Work instructions: The answer is to be an exact copy of the lines below running from the line with "The height and width of the screenshot is (908, 1220)." down to the line with "Click the STAKECUBECOIN", both ends included, and nothing more.

The data:
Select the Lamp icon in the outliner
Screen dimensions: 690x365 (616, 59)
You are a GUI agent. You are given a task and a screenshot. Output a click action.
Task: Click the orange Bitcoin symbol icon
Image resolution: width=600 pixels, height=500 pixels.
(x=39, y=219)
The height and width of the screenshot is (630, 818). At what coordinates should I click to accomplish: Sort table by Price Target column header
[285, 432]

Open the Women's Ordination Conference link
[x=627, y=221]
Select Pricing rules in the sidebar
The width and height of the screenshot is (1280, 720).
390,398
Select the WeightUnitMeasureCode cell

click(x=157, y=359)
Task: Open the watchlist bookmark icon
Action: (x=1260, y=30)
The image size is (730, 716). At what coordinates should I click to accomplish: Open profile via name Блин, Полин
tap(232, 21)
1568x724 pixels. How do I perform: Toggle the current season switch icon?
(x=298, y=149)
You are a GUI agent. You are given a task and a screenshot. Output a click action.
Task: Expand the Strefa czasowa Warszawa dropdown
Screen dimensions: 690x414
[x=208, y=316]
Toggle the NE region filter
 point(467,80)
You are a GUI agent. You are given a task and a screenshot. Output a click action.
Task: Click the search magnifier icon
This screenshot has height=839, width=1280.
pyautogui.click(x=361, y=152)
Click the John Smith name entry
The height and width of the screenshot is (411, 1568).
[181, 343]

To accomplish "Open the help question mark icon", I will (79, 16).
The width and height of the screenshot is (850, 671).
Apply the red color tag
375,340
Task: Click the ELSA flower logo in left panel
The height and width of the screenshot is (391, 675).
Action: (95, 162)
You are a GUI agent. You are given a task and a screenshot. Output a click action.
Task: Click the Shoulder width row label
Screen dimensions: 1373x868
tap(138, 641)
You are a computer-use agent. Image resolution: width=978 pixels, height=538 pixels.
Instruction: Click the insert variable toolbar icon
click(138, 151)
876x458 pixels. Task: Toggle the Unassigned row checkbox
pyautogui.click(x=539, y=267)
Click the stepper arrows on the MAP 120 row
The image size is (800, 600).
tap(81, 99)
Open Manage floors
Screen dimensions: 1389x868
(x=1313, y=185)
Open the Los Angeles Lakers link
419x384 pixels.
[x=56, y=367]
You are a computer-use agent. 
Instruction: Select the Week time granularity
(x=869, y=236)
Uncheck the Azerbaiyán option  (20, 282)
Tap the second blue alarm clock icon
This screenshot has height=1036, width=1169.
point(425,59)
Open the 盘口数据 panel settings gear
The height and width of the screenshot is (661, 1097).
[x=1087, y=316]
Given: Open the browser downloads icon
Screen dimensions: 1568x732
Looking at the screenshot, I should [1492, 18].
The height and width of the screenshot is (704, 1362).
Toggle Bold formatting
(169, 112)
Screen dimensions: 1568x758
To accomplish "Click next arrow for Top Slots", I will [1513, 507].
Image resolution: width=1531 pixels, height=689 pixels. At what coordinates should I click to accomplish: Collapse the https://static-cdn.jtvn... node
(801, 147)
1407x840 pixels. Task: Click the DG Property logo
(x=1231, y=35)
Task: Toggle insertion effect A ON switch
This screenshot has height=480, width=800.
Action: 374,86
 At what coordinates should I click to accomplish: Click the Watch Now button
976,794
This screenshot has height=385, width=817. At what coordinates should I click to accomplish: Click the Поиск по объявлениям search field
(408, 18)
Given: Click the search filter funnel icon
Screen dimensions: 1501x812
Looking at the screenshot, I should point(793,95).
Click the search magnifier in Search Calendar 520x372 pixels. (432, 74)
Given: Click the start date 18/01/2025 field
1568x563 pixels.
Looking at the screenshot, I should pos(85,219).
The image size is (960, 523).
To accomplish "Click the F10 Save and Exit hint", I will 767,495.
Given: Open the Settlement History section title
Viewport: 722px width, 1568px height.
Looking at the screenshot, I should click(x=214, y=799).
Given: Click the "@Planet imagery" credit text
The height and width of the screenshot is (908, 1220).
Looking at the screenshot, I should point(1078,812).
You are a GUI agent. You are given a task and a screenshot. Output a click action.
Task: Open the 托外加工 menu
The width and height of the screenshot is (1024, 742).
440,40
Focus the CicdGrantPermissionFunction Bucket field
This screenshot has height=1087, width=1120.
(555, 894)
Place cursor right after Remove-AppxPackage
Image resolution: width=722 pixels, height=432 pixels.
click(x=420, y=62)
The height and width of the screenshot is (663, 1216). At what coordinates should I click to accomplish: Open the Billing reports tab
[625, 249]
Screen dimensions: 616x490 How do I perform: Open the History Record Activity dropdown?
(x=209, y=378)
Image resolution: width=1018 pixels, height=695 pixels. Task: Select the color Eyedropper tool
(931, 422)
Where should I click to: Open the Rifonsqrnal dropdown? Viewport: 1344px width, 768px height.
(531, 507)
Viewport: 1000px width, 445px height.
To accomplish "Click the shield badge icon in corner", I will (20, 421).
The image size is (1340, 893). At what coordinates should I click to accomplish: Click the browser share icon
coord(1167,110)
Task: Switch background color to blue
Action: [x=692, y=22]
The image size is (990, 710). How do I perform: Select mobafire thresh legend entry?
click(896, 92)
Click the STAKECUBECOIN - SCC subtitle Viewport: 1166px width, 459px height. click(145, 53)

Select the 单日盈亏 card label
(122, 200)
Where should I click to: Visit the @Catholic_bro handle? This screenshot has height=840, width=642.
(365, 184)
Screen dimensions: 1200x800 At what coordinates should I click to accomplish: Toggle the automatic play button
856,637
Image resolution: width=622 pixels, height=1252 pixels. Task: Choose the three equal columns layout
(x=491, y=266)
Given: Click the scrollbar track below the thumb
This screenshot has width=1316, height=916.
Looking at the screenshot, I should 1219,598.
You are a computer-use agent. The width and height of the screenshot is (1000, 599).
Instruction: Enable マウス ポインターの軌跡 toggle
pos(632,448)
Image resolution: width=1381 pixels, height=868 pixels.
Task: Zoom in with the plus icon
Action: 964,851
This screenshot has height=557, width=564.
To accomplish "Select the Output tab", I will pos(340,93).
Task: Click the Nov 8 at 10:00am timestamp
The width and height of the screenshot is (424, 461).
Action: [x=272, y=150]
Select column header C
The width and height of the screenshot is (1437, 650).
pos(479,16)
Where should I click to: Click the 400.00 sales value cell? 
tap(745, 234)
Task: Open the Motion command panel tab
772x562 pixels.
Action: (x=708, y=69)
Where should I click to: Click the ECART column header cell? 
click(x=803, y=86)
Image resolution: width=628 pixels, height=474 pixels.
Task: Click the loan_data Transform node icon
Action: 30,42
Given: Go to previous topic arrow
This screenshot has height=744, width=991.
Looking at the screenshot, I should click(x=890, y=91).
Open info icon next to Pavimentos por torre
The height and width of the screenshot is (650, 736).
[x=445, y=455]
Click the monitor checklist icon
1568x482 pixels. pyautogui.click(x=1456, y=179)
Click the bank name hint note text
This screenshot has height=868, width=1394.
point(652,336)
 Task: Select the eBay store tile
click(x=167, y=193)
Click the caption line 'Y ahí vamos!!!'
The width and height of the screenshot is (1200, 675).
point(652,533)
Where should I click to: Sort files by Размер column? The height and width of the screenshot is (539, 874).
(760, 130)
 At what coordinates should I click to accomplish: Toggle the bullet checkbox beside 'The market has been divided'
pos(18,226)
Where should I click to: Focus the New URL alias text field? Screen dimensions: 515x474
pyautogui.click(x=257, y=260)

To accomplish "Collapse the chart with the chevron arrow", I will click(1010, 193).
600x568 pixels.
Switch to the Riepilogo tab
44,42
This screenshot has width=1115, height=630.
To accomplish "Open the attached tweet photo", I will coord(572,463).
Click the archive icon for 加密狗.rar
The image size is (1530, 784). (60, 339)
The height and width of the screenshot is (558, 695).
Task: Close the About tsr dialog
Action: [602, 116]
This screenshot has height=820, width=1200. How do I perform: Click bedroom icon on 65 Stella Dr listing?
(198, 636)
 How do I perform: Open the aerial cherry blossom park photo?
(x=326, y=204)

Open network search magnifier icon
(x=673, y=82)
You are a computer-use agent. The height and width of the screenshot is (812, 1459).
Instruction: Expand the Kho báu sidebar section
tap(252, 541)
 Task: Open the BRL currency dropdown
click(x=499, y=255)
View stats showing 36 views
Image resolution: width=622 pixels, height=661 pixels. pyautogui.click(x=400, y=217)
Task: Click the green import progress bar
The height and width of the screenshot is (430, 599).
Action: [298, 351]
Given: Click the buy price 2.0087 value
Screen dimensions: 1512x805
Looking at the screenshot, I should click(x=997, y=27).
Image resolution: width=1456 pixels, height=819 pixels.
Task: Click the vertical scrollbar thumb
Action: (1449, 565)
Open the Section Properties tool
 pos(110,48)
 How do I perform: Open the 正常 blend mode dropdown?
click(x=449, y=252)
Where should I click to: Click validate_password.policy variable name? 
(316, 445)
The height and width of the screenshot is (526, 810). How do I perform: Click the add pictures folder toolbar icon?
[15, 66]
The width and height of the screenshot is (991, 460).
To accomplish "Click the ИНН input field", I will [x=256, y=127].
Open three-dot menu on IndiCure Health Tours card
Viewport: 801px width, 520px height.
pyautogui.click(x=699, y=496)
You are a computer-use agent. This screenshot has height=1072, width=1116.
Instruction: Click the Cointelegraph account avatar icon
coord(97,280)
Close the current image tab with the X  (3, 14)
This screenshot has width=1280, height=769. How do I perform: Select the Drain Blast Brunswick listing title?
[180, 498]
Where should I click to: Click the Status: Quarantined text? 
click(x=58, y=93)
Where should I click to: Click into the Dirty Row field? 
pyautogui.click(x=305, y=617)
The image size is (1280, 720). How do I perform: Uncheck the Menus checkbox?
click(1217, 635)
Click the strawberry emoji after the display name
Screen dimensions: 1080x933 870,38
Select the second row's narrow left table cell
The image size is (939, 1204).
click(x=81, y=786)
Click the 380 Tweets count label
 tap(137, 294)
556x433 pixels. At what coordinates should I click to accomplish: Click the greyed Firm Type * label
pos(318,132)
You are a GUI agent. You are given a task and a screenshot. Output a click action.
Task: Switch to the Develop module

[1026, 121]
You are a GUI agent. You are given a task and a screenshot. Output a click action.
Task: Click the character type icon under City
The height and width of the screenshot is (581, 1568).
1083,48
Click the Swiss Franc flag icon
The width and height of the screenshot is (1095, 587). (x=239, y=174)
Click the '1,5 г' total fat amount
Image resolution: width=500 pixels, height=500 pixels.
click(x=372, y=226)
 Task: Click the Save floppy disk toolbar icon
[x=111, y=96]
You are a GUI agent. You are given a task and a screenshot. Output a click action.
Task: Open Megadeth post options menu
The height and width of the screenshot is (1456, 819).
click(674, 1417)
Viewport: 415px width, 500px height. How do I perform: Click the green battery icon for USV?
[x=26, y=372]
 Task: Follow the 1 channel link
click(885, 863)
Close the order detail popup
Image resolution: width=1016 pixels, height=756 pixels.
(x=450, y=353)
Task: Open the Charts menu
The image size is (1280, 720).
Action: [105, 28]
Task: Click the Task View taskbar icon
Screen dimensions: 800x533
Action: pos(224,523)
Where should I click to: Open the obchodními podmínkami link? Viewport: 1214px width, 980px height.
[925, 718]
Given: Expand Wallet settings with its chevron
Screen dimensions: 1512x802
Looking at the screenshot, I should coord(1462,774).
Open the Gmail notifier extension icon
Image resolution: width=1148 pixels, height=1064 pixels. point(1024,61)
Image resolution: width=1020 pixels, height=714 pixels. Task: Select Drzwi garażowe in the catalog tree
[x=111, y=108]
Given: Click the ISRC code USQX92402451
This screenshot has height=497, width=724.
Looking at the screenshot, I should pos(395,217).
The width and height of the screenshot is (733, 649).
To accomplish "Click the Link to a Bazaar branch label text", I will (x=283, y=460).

Written reply:
The height and width of the screenshot is (908, 1220).
Looking at the screenshot, I should point(1078,812).
You are a GUI agent. You are given a task and a screenshot. Output a click action.
Task: Open the 托外加工 menu
The width and height of the screenshot is (1024, 742).
440,40
Focus the CicdGrantPermissionFunction Bucket field
This screenshot has height=1087, width=1120.
(555, 894)
Place cursor right after Remove-AppxPackage
Image resolution: width=722 pixels, height=432 pixels.
click(x=420, y=62)
The height and width of the screenshot is (663, 1216). At what coordinates should I click to accomplish: Open the Billing reports tab
[625, 249]
Screen dimensions: 616x490 How do I perform: Open the History Record Activity dropdown?
(x=209, y=378)
Image resolution: width=1018 pixels, height=695 pixels. Task: Select the color Eyedropper tool
(931, 422)
Where should I click to: Open the Rifonsqrnal dropdown? Viewport: 1344px width, 768px height.
(531, 507)
Viewport: 1000px width, 445px height.
To accomplish "Click the shield badge icon in corner", I will (20, 421).
The image size is (1340, 893). At what coordinates should I click to accomplish: Click the browser share icon
coord(1167,110)
Task: Switch background color to blue
Action: [x=692, y=22]
The image size is (990, 710). How do I perform: Select mobafire thresh legend entry?
click(896, 92)
Click the STAKECUBECOIN - SCC subtitle Viewport: 1166px width, 459px height. click(145, 53)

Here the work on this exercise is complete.